—El amor es una babosada, Simón.
—Estoy de acuerdo. Así, a secas, lo es. Pero deja de serlo cuando te toca. Cuando no es una palabra suelta, sino un algo que te aplasta con sus cientos de toneladas de acero y te apalea con sus miles de millones de voltios de descarga eléctrica.
—Qué raro que hables así. ¿No habías tronado con Judith?
—Sí.
—Entonces qué inventas. El amor es una babosada.
Y todo esto mientras que Majo conducía a toda velocidad de la escuela en Polanco en la que daba clases hasta su casa en Lindavista, llorando todo el camino porque la verdad no había dejado de llorar desde el martes, cuando vio a Simón como quien ve a un fantasma y porque el día siguiente se había enterado de que sí cobró el premio y eso era lo mejor pero también lo peor y ahora la suerte le salía con esa idiotez, que la pinche casa se quemaba y seguro que se va a correr a todo el edificio y será mi culpa ya sabía que había que arreglar esa maldita instalación eléctr
Frenó frente a la puerta del edificio. No se veía humo por ningún lado. Raro.
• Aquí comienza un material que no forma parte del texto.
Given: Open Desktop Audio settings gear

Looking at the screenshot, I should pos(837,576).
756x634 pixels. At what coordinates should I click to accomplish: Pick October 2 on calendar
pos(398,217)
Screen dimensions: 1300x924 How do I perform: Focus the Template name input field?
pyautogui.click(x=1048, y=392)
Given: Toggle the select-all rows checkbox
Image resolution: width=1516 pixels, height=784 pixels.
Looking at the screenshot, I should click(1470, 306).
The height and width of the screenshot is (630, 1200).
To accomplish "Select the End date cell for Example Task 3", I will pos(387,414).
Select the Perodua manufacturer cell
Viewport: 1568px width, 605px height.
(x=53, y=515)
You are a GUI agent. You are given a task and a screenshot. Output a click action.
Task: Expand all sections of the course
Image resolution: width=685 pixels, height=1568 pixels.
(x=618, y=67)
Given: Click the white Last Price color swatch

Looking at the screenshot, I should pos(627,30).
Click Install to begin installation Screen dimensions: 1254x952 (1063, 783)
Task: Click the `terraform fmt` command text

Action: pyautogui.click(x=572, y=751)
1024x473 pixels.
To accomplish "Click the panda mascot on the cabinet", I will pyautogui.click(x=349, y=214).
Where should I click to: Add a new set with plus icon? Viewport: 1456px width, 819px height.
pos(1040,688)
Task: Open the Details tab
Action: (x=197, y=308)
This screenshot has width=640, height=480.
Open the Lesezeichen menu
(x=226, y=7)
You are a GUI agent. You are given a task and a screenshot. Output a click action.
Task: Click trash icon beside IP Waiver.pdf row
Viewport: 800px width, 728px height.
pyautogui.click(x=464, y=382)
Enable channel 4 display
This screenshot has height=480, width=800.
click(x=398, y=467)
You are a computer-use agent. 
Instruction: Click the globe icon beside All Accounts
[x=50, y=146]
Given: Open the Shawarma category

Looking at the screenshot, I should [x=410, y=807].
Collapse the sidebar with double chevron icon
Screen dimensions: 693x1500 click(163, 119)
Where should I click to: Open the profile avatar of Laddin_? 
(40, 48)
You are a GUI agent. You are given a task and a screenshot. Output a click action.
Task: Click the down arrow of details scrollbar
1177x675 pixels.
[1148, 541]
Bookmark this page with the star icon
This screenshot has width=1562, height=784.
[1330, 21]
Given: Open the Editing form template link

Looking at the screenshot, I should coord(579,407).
No metió el coche al garage. Se bajó y entró al edificio y subió a toda prisa las escaleras. Tampoco olía a humo ni había trajín de vecinos. Raro.
Insertó la llave. Una. Dos. Sólo la chapa de abajo tenía seguro. Raro.
Giró la llave. Y ahí estaba, atorando un engrane del tiempo, mirándola desde su propio sillón.
—Pero… —dijo ella, confundida pero, a la vez, sintiendo que el torrente de adrenalina que inundaba sus venas era la confirmación de que la vida a veces es, por sí sola, la mejor de las recompensas.